The new issue of "Cause & Effects" my free monthly ezine, should go out on schedule, on or about December 1st. Those of you who recently signed up have been added. You can sign up by emailing me at This month I tackle the "too-perfect theory" in mentalism and why, for the most part, I think it's rubbish. It's an opinion piece, sure to spark debate.:)

On to this week's review...The Superior Hydrostatic Glass. It's available for $52.50 from Hocus Pocus. Here's the link to the ad:

EFFECT: You pour water (or any liquid) into a glass. You then cover the glass with a piece of paper and turn the glass upside down. The paper stays in place, so the liquid doesn't fall. Then you slide the paper off and it STILL stays in place! At your command, or an audience member's command, the liquid falls out.

WHAT YOU GET: You get the glass itself (packed in a sturdy cardboard box), the gimmick (packed into an envelope to prevent scratching)and details instructions, as in 4 pages' worth.

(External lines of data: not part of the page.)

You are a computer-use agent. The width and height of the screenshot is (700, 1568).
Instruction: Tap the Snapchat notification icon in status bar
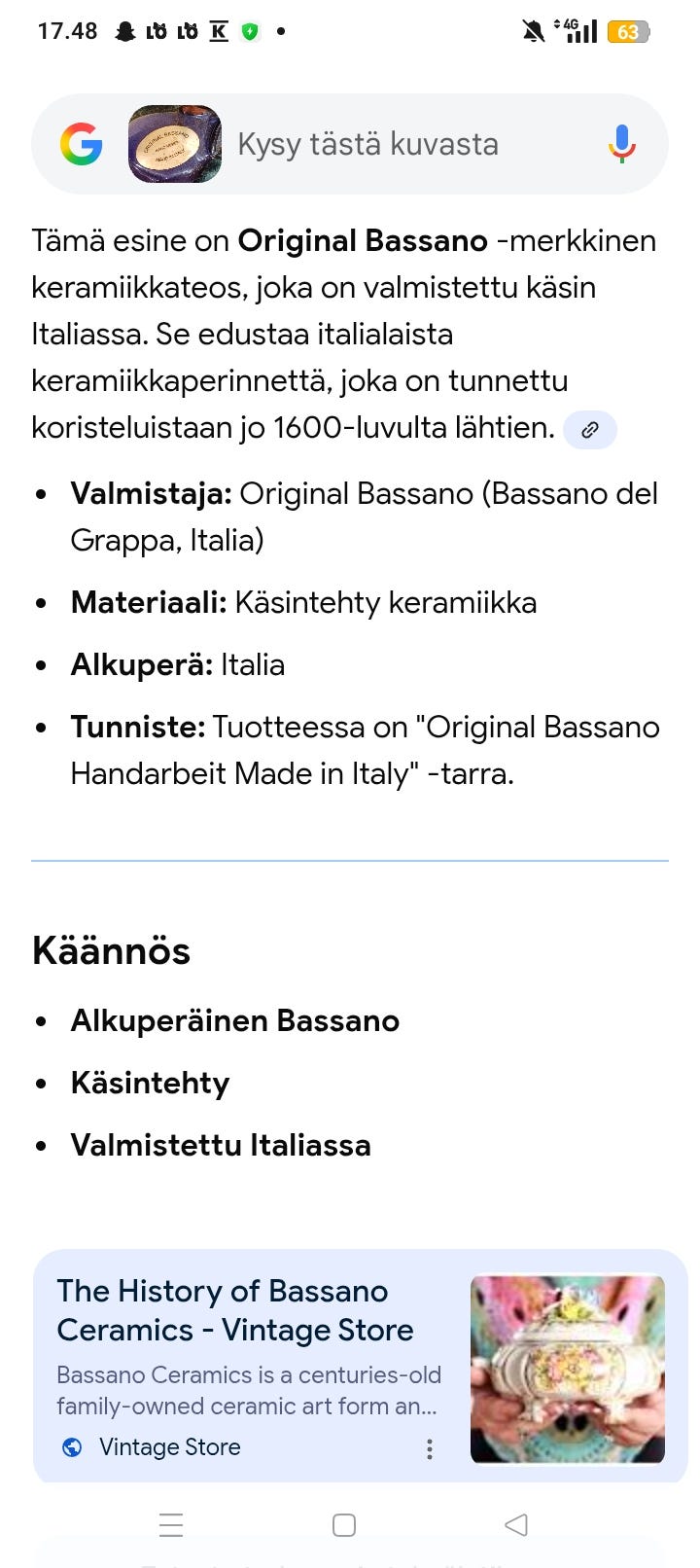124,31
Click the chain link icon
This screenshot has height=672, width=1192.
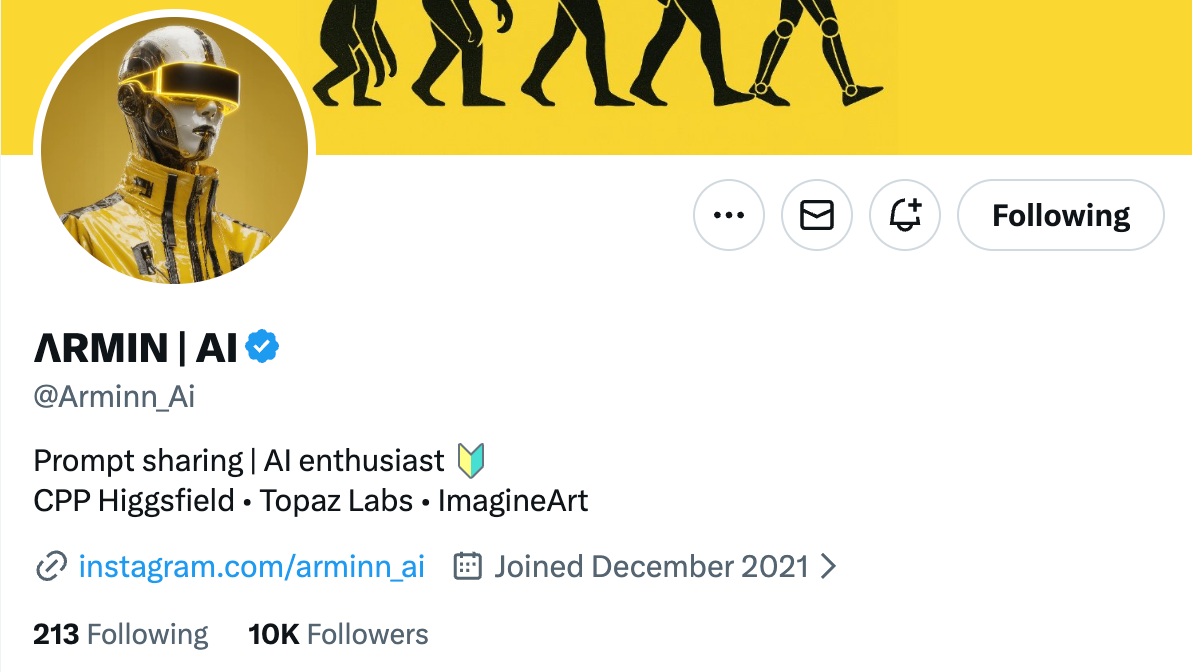[50, 567]
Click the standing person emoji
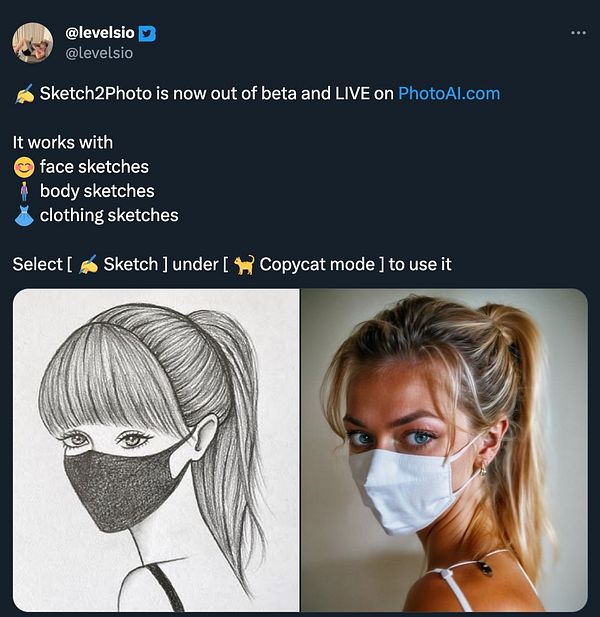This screenshot has height=617, width=600. pyautogui.click(x=24, y=191)
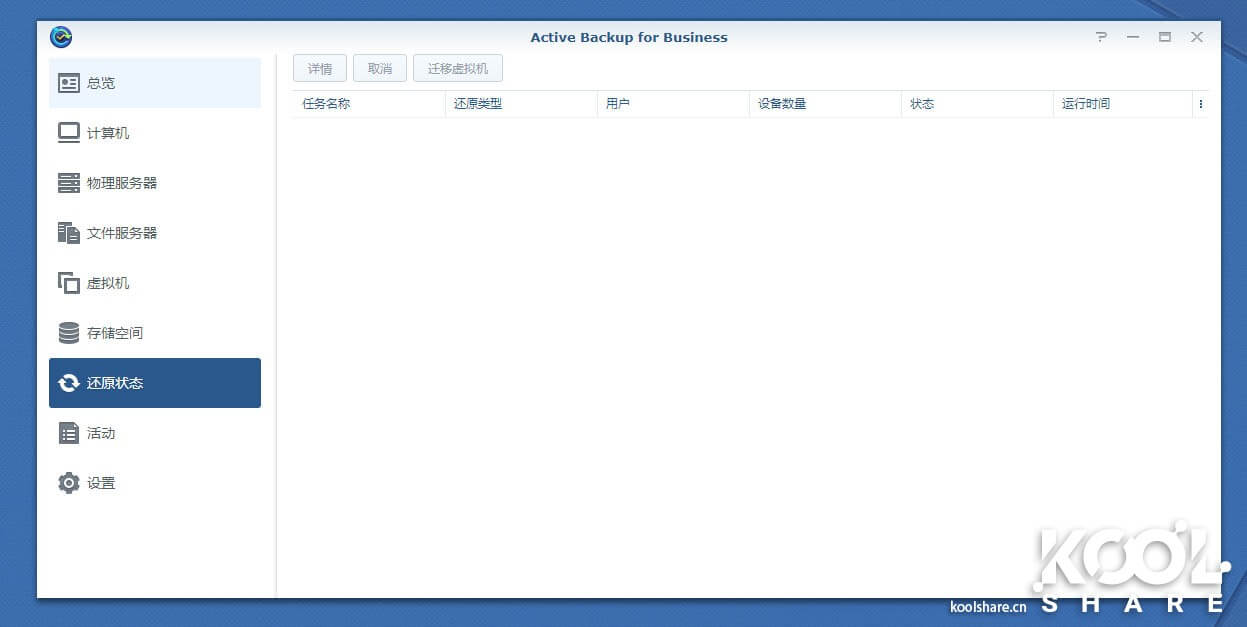This screenshot has height=627, width=1247.
Task: Open the help question mark button
Action: tap(1101, 37)

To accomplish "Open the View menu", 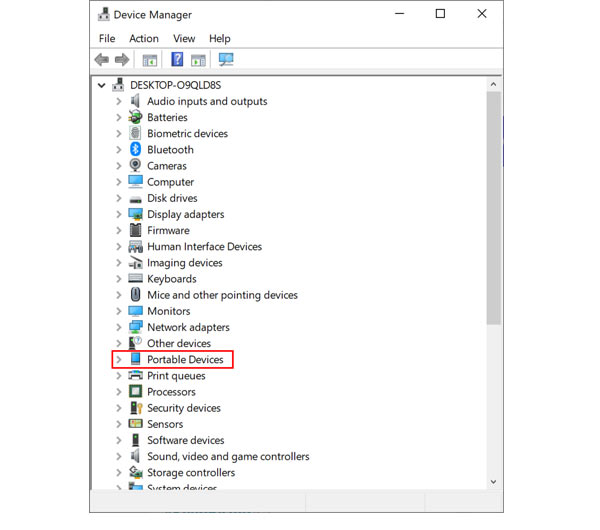I will (184, 38).
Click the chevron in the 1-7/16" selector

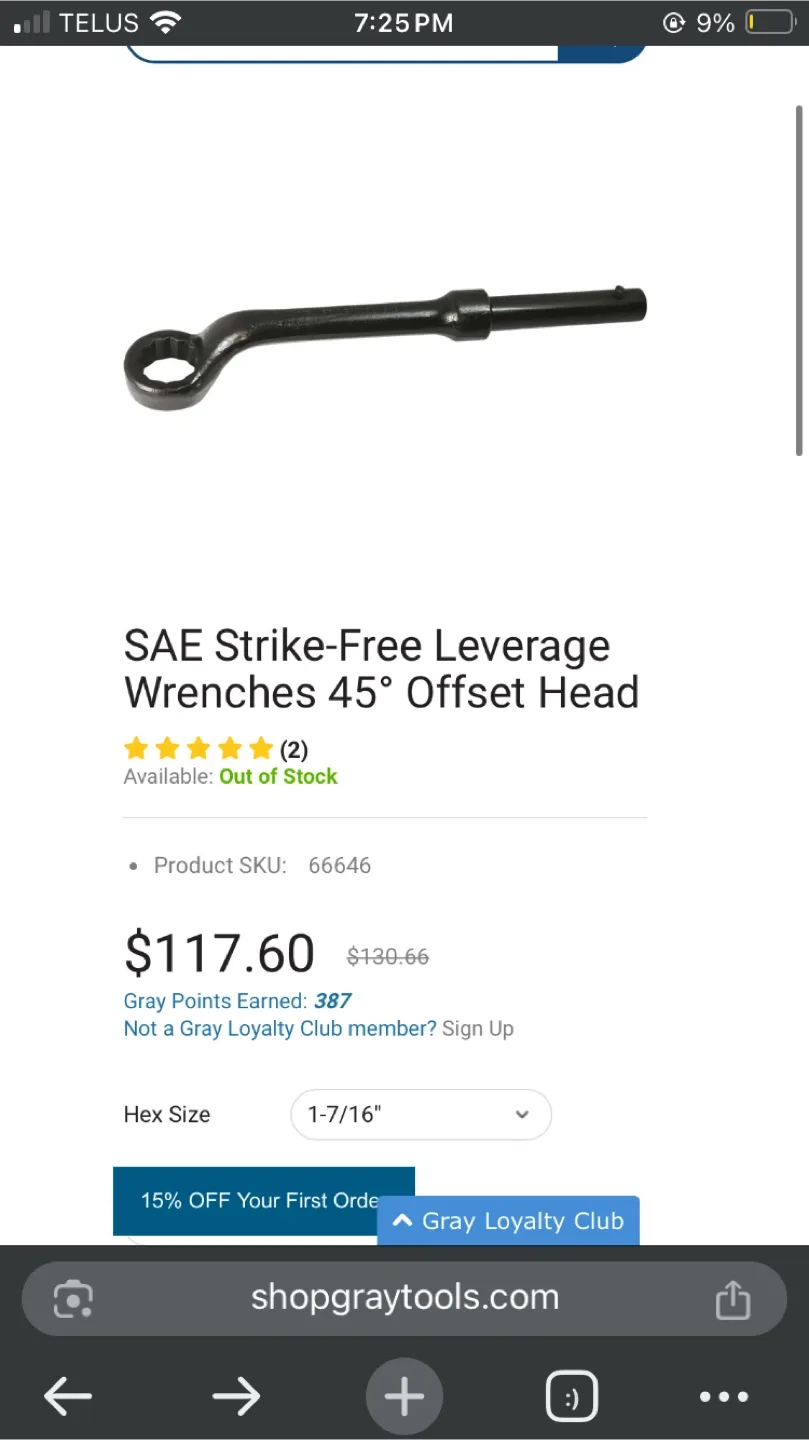coord(522,1114)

QUALITY OF EQUIPMENT: When I bought this, I told the folks at Hocus Pocus I wanted something good, not a 'toy' out of a children's magic set. This is the one they recommended. On the Hocus Pocus site, there are several versions - one for around $12 and even one for several hundred dollars. I feel for the money I spent this is extremely well built. The glass is sturdy and looks like a natural, normal solid glass you'd pick up in any department store. It's also a GOOD glass, not cheap looking. The gimmick is well made and fits the glass very well and is easy to 'load.' Rock-solid.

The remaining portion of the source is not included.